* _Document section_:
·····

Up almost 3x from its low in March 2020, at the current price of $137 per share, we believe Synaptics Incorporated stock (NASDAQ: SYNA) has further upside potential. Synaptics, a human interface hardware and software developer, has seen its stock rise from $47 to $137 off its March 2020 low, much more than the S&P which increased by over 85% from its lows. Further, the stock is up around 70% from the level it was at before the pandemic. However, we believe that Synaptics stock could rise around 10% to set fresh highs above $150, driven by expectations of steady demand growth and strong Q3 2021 results. Our dashboard What Factors Drove 269% Change In Synaptics Stock Between 2018 And Now? has the underlying numbers behind our thinking.

·····

* _Dataset content_:
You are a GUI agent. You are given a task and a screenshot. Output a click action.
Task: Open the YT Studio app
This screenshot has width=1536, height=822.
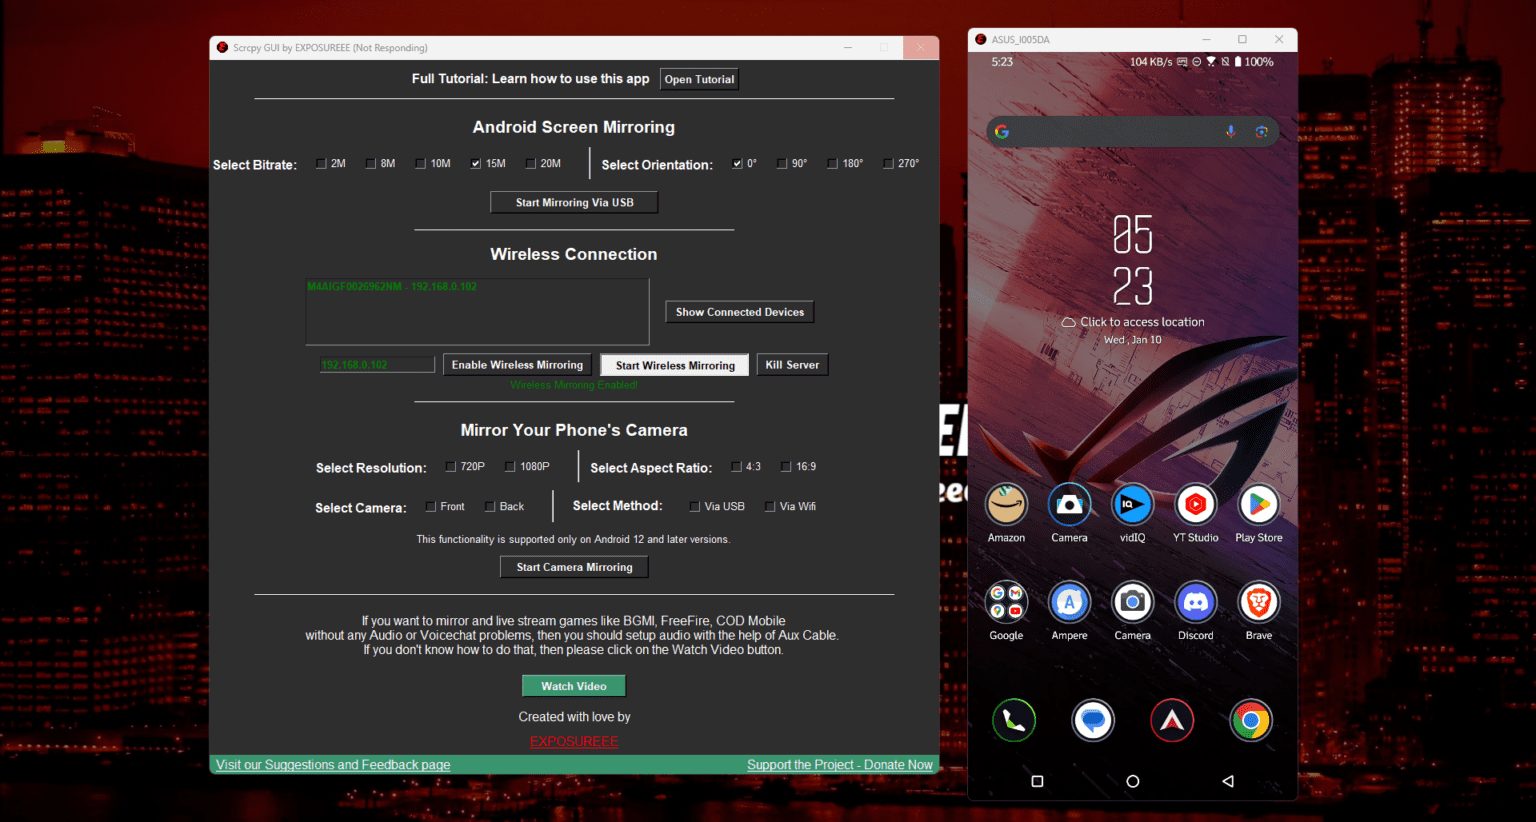point(1195,505)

·····

* _Task instructions_:
a) Answer the following about the passage on Synaptics stock:
(i) What was the share price at its March 2020 low?
(ii) By how much did the S&P increase from its lows?
(iii) Above what price could the stock set fresh highs?
b) Carry on the passage about Synaptics stock from the point at which it ends.

* _Answers for each item_:
a)
(i) $47
(ii) By over 85%
(iii) Above $150

b)
Synaptics stock’s rise since late 2018 came despite a 21% drop in revenues from $1.63 billion in FY 2018 to $1.29 billion in FY 2020 (Synaptics’ fiscal year ends in June). Combined with a 3.5% rise in the outstanding share count, RPS (revenue-per-share) dropped 24% from $47.70 to $36.40 over this period.
However, Synaptics’ P/S (price-to-sales) multiple rose from 0.8x in 2018 to 2.5x by 2020 end, and has further risen to 3.8x currently. We believe that the company’s P/S ratio has the potential to rise further in the near term on expectations of continuing demand growth and a favorable shareholder return policy, thus driving the stock price higher.